Inoltre l’art. 63 delle DACC, disposizioni attuazione C. Civile, qualora la morosità abbia superato 6 mesi, prevede che l’amministratore possa sospendere al moroso la fruizione di servizi comuni suscettibili di godimento separato (citofono, ascensore, aria condizionata, se intercettabile, elettricità da pannelli Fotovoltaici condominiali, piscina e tennis, se esistenti).
La sospensione del Riscaldamento e dell’acqua deve essere valutata con attenzione, perchè le sentenze della Giurisprudenza sono discordanti.

L’accesso ai dati dei morosi per valutare l’Amministratore
Il caso della richiesta di un condomino di accesso agli atti del Condominio, per ottenere i dati relativi alle azioni legali effettuate fino ad ora nei confronti dei condòmini morosi, e valutare così l’operato dell’amministratore nella gestione del recupero crediti.

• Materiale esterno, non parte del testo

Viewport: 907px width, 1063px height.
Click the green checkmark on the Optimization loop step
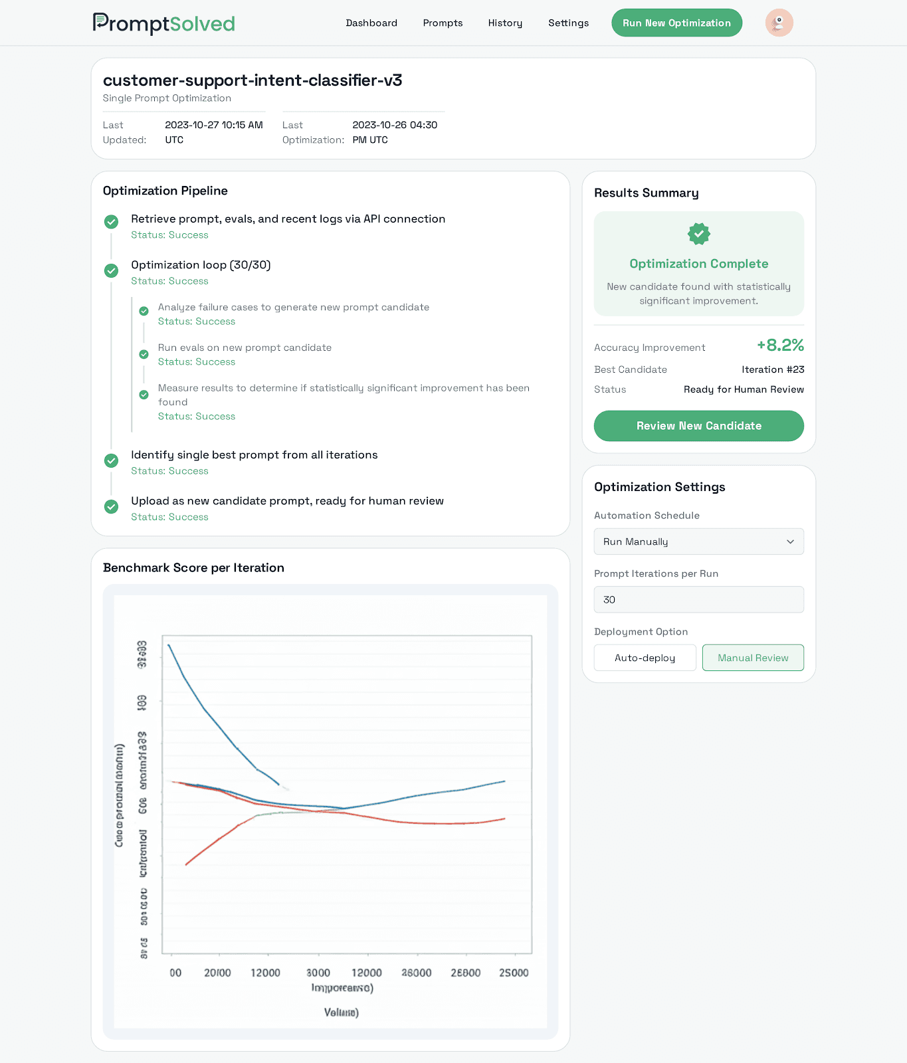(x=111, y=271)
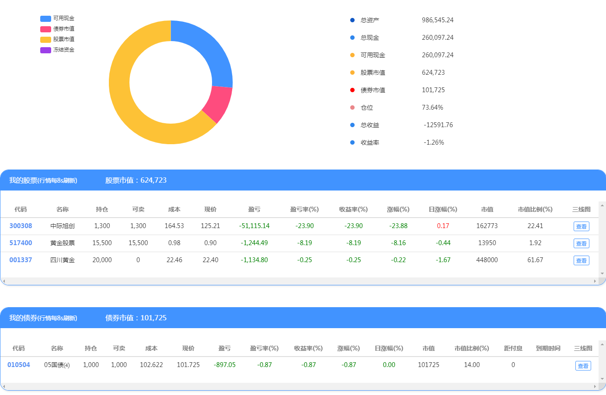View 三线图 chart for 黄金股票
Screen dimensions: 606x395
[x=581, y=243]
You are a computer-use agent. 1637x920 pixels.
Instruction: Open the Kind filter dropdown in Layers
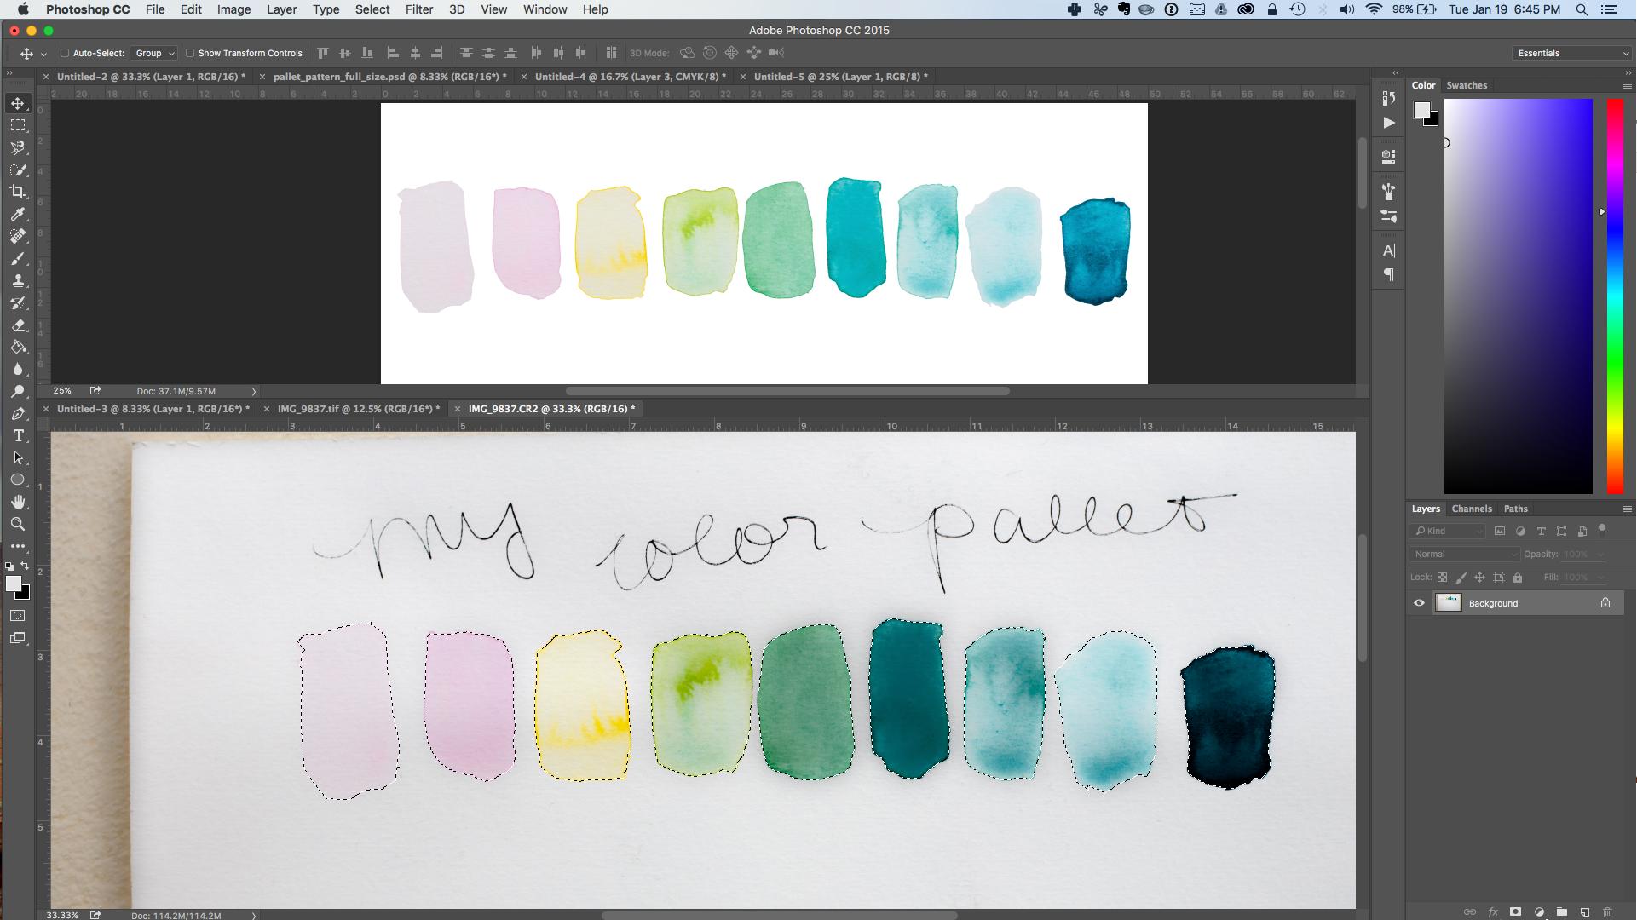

Nello specifico, e precisando che alcune di queste informazioni erano già disponibili nel rendiconto, il condòmino ha chiesto nome e cognome del moroso, interno dell’immobile associato, importo del credito, numero del decreto ingiuntivo ed importo richiesto.
L’amministratore del Condominio ha opposto rifiuto.
Si chiede se il condomino ha o meno diritto a ottenere queste informazioni, limitate allo scopo anzidetto.
Il diritto del condomino di chiedere all’amministratore di condominio l’esame della documentazione condominiale discende prima di tutto dal rapporto di mandato che lega l’amministratore all’assemblea del Condominio.

L’articolo 1713 del Codice civile dispone, per esempio, che «il mandatario deve rendere al mandante il conto del suo operato e rimettergli tutto ciò che ha ricevuto a causa del mandato».
Nel diritto condominiale, inoltre, opera l’articolo 1130-bis del Codice civile, ancorchè con riferimento ai soli documenti cosiddetti giustificativi di spesa, secondo cui «i condòmini e i titolari di diritti reali o di godimento sulle unità immobiliari possono prendere visione dei documenti giustificativi di spesa in ogni tempo ed estrarne copia a proprie spese.
Le scritture e i documenti giustificativi devono essere conservati per dieci anni dalla data della relativa registrazione».
Dunque,il condòmino ha diritto di chiedere all’amministratore tutta la documentazione inerente alla gestione condominiale, compresi i documenti relativi alle azioni di recupero crediti verso i singoli condòmini.
Si tenga infine presente – anche in termini di tutela della privacy, che perl’articolo 2-undecies, comma 1, lettera e, del Dlgs 196/2003, recante «Codice in materiadi protezione dei dati personali»,il diritto alla privacy cede rispetto all’esercizio «di un diritto in sede giudiziaria».
In questo senso si esprime anche l’articolo 9, paragrafo 2, lettera f, del regolamentoUE 27 aprile 2016,n. 679, per il quale il divieto di trattamento non si applica qualora il trattamento sia necessario per accertare, esercitare o difendere un diritto in sede giudiziaria.
Tanto più che, nel caso prospettato, il condomino ha chiarito di voler esercitare il proprio diritto di verifica del corretto operato dell’Amministratore.